+++ Records to process +++

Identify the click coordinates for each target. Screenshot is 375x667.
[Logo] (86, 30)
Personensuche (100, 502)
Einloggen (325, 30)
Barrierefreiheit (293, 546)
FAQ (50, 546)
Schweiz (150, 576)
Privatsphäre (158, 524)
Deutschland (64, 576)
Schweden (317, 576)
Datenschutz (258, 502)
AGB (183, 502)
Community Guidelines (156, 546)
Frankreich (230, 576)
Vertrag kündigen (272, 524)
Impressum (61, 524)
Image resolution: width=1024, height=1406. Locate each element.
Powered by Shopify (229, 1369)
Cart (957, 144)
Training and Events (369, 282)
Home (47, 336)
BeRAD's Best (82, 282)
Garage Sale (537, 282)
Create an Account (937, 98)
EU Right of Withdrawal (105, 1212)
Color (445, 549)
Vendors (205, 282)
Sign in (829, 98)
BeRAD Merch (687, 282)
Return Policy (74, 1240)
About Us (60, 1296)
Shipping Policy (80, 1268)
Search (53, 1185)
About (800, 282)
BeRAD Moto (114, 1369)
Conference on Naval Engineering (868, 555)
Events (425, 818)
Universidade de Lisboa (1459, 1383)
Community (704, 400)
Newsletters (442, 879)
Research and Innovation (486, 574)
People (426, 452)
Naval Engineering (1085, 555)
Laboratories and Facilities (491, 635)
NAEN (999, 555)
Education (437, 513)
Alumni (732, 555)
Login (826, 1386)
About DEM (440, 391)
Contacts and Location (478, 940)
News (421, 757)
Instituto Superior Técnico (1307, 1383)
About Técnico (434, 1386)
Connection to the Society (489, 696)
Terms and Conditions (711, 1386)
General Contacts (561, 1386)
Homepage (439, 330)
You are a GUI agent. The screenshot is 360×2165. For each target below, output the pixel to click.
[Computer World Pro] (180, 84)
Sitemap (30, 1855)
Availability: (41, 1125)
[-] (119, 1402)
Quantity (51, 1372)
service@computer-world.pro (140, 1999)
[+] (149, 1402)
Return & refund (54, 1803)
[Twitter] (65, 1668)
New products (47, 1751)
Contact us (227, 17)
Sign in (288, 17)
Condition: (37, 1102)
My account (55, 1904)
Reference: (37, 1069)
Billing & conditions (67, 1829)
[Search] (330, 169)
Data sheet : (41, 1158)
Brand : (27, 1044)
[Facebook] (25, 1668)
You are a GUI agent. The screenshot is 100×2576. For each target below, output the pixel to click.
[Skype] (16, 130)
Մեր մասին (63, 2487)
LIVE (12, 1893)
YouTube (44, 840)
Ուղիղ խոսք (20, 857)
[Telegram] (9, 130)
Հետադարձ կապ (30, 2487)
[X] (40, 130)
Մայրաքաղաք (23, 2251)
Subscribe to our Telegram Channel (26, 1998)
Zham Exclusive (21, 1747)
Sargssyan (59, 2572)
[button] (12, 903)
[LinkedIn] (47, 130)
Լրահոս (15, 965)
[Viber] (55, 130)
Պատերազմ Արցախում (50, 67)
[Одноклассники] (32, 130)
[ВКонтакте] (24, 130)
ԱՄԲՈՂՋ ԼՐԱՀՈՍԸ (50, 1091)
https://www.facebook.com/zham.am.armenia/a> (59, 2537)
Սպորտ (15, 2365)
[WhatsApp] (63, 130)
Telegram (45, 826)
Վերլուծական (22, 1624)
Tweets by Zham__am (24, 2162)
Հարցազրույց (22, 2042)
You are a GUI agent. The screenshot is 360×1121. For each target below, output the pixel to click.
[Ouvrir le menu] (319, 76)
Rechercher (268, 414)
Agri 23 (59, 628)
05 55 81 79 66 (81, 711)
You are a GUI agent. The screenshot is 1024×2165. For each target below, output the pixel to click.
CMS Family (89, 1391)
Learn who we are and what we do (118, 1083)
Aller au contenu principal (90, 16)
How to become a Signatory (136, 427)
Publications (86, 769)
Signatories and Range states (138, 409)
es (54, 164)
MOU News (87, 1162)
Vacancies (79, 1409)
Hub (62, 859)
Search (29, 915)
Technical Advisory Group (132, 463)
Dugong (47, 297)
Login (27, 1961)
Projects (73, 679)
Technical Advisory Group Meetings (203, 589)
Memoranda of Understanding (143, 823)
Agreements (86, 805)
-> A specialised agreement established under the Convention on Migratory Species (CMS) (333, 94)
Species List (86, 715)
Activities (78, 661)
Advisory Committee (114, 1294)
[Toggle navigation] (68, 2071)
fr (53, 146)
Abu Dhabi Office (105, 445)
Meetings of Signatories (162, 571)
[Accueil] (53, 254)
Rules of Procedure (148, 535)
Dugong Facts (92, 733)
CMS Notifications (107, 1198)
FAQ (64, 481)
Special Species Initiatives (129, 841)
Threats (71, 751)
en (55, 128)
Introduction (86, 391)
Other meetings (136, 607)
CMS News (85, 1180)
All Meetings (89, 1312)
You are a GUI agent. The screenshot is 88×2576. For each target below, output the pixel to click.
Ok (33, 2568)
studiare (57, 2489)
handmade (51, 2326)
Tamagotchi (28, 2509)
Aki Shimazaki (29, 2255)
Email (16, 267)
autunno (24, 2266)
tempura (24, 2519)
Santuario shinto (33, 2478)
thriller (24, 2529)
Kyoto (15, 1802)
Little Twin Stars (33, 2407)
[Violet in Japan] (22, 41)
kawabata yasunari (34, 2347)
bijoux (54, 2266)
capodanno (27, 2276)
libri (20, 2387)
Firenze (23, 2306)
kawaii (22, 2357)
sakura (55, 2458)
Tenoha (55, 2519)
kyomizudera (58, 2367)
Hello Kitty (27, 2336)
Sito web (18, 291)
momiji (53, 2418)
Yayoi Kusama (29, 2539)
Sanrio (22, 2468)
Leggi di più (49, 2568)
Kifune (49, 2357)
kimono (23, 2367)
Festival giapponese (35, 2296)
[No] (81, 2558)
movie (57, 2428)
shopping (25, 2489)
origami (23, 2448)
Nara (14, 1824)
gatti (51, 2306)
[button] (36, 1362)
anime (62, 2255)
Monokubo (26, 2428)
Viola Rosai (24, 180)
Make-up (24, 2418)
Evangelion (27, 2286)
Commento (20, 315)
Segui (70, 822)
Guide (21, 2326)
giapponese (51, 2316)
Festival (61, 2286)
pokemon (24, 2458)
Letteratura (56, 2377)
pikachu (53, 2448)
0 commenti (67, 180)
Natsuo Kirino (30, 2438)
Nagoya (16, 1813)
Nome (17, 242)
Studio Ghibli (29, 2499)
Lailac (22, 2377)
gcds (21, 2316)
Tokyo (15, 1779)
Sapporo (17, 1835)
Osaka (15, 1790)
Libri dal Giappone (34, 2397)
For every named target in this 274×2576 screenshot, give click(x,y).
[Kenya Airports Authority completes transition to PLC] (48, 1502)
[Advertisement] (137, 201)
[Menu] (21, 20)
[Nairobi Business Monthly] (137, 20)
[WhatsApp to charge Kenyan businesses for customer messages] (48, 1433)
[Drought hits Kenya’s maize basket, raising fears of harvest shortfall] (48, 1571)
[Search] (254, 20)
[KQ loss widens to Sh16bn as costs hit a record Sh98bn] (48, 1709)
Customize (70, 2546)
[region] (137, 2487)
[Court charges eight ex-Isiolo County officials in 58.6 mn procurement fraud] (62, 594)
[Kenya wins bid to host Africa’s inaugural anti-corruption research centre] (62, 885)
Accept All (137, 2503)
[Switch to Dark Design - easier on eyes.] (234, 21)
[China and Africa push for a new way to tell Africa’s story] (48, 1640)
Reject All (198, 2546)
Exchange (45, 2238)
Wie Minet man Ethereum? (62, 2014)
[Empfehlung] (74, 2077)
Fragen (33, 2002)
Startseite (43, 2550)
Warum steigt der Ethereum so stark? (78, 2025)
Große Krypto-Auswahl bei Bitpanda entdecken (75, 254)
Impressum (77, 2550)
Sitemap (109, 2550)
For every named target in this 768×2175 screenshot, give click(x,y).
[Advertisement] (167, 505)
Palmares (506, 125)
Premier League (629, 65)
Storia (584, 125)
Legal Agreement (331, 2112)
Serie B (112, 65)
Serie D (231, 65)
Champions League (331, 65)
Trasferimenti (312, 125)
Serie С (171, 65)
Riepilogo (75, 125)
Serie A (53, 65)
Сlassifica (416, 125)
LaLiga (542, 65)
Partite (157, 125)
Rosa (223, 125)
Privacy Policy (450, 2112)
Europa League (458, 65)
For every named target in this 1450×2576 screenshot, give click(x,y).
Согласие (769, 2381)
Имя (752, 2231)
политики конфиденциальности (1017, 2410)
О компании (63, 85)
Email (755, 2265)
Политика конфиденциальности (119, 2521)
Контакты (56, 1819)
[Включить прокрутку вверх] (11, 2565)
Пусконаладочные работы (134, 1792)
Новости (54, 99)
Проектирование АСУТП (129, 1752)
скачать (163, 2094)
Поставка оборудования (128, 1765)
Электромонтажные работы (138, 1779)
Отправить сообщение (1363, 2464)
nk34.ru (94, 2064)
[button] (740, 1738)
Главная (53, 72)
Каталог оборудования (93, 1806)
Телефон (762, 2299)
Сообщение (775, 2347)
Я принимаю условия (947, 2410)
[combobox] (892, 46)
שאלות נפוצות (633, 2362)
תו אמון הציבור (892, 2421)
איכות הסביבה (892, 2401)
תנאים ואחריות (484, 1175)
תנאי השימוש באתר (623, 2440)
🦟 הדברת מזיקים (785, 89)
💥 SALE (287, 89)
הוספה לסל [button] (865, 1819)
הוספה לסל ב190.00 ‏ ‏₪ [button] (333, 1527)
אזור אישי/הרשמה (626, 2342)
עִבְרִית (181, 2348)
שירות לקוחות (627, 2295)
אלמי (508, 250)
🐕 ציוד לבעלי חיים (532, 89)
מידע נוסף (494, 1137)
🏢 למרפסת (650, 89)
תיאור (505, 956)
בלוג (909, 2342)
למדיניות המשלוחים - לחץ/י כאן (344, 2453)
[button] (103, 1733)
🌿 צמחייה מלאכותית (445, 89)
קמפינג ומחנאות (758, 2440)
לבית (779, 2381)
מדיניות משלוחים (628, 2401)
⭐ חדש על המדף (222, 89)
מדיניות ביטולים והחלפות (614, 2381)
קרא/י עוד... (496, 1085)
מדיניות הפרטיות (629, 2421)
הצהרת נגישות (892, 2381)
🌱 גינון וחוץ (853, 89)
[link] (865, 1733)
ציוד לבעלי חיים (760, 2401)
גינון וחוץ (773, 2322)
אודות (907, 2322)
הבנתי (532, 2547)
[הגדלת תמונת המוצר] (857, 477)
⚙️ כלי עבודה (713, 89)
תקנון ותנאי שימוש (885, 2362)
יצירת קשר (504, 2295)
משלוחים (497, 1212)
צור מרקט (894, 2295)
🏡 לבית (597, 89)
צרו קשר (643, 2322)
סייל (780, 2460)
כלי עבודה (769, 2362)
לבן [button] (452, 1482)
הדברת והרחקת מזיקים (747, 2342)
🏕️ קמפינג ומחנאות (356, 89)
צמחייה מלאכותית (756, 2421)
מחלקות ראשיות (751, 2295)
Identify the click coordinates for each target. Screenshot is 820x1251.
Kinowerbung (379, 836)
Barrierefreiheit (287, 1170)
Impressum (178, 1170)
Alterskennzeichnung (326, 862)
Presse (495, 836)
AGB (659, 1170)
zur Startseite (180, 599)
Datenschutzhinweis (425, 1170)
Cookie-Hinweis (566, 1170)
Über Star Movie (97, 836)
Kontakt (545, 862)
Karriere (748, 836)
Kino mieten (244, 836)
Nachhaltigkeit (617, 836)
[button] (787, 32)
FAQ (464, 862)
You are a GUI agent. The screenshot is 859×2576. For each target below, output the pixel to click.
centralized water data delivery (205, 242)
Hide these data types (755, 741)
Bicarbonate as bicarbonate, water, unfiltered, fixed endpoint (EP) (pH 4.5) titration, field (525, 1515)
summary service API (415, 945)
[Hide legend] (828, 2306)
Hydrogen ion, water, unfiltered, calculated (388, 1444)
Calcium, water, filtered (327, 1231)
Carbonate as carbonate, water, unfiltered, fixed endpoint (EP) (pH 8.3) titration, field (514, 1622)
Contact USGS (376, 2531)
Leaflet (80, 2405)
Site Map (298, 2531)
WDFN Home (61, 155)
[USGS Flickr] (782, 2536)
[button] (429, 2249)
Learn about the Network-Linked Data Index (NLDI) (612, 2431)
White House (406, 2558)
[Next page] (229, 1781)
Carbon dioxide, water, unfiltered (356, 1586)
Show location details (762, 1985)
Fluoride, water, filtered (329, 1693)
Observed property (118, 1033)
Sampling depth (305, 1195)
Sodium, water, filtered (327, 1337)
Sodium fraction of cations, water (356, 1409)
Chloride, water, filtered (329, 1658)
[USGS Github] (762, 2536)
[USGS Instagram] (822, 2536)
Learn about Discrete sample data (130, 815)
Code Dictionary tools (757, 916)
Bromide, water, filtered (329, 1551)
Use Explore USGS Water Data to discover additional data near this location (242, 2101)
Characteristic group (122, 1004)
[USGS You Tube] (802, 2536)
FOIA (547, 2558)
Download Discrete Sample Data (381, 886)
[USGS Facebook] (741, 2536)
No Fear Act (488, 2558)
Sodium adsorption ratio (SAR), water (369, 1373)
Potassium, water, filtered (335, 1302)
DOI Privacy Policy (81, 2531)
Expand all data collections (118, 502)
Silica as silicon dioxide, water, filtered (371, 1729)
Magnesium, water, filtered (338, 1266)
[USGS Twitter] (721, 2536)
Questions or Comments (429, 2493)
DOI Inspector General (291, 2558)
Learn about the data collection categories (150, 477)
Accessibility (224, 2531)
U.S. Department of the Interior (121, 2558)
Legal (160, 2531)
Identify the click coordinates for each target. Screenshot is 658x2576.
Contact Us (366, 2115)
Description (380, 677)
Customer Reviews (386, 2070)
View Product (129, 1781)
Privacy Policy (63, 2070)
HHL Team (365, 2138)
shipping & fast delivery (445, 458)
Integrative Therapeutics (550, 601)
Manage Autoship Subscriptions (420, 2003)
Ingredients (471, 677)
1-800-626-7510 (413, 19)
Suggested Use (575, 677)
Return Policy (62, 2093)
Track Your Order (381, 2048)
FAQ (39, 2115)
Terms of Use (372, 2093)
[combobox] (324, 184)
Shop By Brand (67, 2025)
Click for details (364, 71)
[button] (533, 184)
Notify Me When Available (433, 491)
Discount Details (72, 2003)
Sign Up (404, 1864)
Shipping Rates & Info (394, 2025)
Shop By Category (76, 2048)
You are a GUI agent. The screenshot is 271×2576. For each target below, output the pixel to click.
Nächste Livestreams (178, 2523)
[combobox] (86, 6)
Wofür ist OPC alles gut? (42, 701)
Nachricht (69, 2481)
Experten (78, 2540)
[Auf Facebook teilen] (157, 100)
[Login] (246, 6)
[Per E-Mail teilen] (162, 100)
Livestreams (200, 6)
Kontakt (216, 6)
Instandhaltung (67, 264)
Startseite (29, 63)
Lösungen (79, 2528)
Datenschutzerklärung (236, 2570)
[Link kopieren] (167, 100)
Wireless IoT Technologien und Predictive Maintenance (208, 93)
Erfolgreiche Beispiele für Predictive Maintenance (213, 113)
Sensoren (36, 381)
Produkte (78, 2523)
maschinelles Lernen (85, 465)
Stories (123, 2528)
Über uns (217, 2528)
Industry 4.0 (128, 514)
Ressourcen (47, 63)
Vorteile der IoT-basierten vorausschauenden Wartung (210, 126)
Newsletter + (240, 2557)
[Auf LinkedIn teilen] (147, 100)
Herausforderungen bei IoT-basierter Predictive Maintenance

+++

• _What to produce_: Taking the line with "Technical Advisory Group Meetings (203, 589)" as the first and the line with "gcds (21, 2316)" as the last, retype that stretch of the data above exactly, with no other lines.

• _Response to the task_:
Technical Advisory Group Meetings (203, 589)
Memoranda of Understanding (143, 823)
Agreements (86, 805)
-> A specialised agreement established under the Convention on Migratory Species (CMS) (333, 94)
Species List (86, 715)
Activities (78, 661)
Advisory Committee (114, 1294)
[Toggle navigation] (68, 2071)
fr (53, 146)
Abu Dhabi Office (105, 445)
Meetings of Signatories (162, 571)
[Accueil] (53, 254)
Rules of Procedure (148, 535)
Dugong Facts (92, 733)
CMS Notifications (107, 1198)
FAQ (64, 481)
Special Species Initiatives (129, 841)
Threats (71, 751)
en (55, 128)
Introduction (86, 391)
Other meetings (136, 607)
CMS News (85, 1180)
All Meetings (89, 1312)
You are a GUI agent. The screenshot is 88×2576. For each target below, output the pixel to click.
Ok (33, 2568)
studiare (57, 2489)
handmade (51, 2326)
Tamagotchi (28, 2509)
Aki Shimazaki (29, 2255)
Email (16, 267)
autunno (24, 2266)
tempura (24, 2519)
Santuario shinto (33, 2478)
thriller (24, 2529)
Kyoto (15, 1802)
Little Twin Stars (33, 2407)
[Violet in Japan] (22, 41)
kawabata yasunari (34, 2347)
bijoux (54, 2266)
capodanno (27, 2276)
libri (20, 2387)
Firenze (23, 2306)
kawaii (22, 2357)
sakura (55, 2458)
Tenoha (55, 2519)
kyomizudera (58, 2367)
Hello Kitty (27, 2336)
Sito web (18, 291)
momiji (53, 2418)
Yayoi Kusama (29, 2539)
Sanrio (22, 2468)
Leggi di più (49, 2568)
Kifune (49, 2357)
kimono (23, 2367)
Festival giapponese (35, 2296)
[No] (81, 2558)
movie (57, 2428)
shopping (25, 2489)
origami (23, 2448)
Nara (14, 1824)
gatti (51, 2306)
[button] (36, 1362)
anime (62, 2255)
Monokubo (26, 2428)
Viola Rosai (24, 180)
Make-up (24, 2418)
Evangelion (27, 2286)
Commento (20, 315)
Segui (70, 822)
Guide (21, 2326)
giapponese (51, 2316)
Festival (61, 2286)
pokemon (24, 2458)
Letteratura (56, 2377)
pikachu (53, 2448)
0 commenti (67, 180)
Natsuo Kirino (30, 2438)
Nagoya (16, 1813)
Nome (17, 242)
Studio Ghibli (29, 2499)
Lailac (22, 2377)
gcds (21, 2316)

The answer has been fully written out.